Was Jon that fast? None of the rabbits had been able to react to his jumps. They were bunnies, probably focused on speed and agility. Even that alpha hadn’t hit him before he got a bite. That kick only happened because he had been so surprised when his claws failed. He hesitated. Just like he was doing now.
So many people died falling. He’d seen a lot of people die from falling. Roofs. Ladders. Trees. Even Fences. You didn’t have to fall far to die. People outside medicine just didn’t know, didn’t know how fucking dangerous it was to fall.
It’ll be like hitting concrete. That’s what they always said, hitting water was like hitting concrete if you get high enough. Not true, but maybe true enough. Aerate the water, that’s what the Olympic high divers did. Was that for spotting the water though, or did it really affect the density enough to reduce the impact? Did it really break the surface tension? That waterfall would churn the water well. Was it good enough?

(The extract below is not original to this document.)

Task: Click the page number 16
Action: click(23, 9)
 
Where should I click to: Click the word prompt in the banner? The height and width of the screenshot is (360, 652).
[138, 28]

All of these thoughts ran through his head in seconds, only interrupted when he felt a rising sense of panic from Oregano. The screeches were approaching the bend in the tunnel behind them.
Go time.
Jon aimed for a point two meters past the curtain of water. He braced his freshly-healed back leg, placed his anchor, lifted his front legs slightly, and blasted off.
He had a fraction of a second in the air, then Jon was in the water.
As he had expected, the drag line snapped immediately. It was the first time since Jon had taken this new form that he could remember a true free fall. He was tumbling, whirling, flailing, and then with an all-mighty splash he felt himself blasting down into the water.
Jon realized a miscalculation. He had no idea how to swim as a spider. He felt Oregano squirming against his chest, panic flaring as the water filled his carrier. Jon began trying coordinate his movements to swim as best he could, moving all his legs simultaneously towards his abdomen.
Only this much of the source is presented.